▸ **The task**:
In the reviews page below, which chapter of magical medicine does the reviewer say has a title that "fits wonderfully"?

▸ **Document segment**:
• • • •

Reviews for the multiverse hidden in your mind
magical medicine chapter 9 . 6/13
lavender brown never seemed the kind that would do this. but,, well, tis fan fiction.

all in all a great collection. i loved each and every chapter.
magical medicine chapter 8 . 6/13
the emotion when bellatrix knows narcissa is lying. more would have been nice before narcissa is killed but is not necessary. beautiful. the despair is well written and captured nicely.
magical medicine chapter 7 . 6/13
the chapter title for this fits wonderfully.
magical medicine chapter 6 . 6/13
of course, bellatrix wins.
magical medicine chapter 5 . 6/13
even here, she acts so high and mighty, like shes the queen. 'my house'. pftt. dont you hate people like that? but they are awfully fun to write...
magical medicine chapter 4 . 6/13
oh the sibling feels!
magical medicine chapter 3 . 6/13
i always thought it would be andromedas parents who burn her name off the family tapestry but this made the chosen reason perfectly clear.

• • • •

▸ **Information given**:
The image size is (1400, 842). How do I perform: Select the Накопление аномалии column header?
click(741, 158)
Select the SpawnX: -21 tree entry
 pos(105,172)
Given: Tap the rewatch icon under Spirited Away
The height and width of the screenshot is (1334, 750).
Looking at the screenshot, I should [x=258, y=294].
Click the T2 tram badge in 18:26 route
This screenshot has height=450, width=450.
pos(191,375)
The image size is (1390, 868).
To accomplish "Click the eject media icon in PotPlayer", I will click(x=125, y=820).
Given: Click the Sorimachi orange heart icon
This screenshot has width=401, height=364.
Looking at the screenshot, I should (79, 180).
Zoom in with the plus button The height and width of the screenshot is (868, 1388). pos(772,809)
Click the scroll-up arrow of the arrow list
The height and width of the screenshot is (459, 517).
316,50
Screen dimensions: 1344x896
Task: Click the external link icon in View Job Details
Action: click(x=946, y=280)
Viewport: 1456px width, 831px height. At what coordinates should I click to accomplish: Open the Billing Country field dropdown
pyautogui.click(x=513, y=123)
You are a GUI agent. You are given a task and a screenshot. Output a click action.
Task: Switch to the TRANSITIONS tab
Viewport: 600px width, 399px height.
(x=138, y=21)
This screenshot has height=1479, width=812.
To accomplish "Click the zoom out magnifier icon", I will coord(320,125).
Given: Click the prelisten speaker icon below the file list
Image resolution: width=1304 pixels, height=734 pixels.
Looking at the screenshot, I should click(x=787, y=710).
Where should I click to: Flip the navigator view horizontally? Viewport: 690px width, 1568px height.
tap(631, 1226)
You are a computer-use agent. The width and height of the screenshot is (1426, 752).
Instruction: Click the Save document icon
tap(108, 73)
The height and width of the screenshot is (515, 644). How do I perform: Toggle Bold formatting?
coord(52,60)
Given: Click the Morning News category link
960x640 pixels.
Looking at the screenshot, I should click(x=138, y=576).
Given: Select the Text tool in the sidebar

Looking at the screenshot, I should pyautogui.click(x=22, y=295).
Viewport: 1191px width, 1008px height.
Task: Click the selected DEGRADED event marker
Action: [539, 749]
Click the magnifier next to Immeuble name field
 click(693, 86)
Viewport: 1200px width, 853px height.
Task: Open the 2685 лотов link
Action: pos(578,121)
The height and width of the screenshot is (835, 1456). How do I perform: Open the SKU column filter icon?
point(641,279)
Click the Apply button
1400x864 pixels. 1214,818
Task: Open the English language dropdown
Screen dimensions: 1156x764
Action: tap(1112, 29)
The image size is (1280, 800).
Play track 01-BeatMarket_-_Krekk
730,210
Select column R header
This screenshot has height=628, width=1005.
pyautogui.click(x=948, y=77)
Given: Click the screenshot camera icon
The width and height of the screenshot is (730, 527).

• • • •

▸ **The answer**:
Chapter 7